Dataset entries

○ ○ ○ ○ ○

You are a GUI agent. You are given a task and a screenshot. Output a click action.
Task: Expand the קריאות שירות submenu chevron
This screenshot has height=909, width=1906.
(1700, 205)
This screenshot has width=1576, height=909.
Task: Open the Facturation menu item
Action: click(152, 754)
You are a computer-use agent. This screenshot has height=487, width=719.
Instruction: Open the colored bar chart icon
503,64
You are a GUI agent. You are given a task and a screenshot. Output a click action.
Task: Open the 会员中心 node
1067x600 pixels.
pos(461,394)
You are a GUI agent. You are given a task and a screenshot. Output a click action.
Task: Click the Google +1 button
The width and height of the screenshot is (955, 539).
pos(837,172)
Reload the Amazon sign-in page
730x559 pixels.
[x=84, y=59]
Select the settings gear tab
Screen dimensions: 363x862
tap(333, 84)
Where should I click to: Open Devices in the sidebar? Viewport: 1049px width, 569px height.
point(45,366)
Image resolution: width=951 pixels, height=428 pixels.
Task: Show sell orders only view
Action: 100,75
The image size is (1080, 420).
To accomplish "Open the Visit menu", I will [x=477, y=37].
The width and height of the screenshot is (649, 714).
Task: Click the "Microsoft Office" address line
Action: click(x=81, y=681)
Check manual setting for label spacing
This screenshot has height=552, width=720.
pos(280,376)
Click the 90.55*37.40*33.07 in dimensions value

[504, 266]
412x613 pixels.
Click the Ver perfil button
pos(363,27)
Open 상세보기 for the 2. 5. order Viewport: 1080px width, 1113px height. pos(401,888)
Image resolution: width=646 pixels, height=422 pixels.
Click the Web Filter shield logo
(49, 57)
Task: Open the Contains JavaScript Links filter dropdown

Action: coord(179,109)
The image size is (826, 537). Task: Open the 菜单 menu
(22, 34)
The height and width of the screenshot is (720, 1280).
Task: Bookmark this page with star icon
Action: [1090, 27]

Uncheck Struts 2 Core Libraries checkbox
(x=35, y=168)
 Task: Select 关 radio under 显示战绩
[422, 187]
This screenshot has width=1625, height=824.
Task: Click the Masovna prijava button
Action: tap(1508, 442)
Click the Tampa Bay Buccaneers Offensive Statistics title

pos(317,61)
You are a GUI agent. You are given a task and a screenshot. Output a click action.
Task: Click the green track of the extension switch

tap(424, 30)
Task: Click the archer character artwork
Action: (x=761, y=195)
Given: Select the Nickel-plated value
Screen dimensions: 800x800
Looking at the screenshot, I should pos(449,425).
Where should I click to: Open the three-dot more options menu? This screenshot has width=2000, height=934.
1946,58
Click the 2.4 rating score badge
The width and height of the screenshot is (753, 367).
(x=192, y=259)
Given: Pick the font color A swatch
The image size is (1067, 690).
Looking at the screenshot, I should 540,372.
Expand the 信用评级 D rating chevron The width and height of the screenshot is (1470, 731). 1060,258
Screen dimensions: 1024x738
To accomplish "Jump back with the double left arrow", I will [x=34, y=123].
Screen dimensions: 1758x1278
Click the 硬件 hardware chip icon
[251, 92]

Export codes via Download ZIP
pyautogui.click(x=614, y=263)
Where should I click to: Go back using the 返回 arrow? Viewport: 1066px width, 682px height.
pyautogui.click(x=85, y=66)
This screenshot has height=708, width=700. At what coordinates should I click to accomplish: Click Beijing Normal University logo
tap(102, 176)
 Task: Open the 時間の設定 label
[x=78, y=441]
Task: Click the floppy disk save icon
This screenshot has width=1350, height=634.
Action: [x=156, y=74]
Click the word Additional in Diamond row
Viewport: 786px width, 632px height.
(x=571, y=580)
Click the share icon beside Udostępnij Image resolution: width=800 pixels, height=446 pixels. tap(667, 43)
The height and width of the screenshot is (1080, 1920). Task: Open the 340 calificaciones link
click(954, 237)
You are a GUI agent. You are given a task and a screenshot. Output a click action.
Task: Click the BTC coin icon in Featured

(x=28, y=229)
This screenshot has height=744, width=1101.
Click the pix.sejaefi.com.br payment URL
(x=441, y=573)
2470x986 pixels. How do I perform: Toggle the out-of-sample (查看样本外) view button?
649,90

○ ○ ○ ○ ○

From the records above, pick out and copy each line holding the word "chevron".

• _Exercise answer_:
Task: Expand the קריאות שירות submenu chevron
Expand the 信用评级 D rating chevron The width and height of the screenshot is (1470, 731). 1060,258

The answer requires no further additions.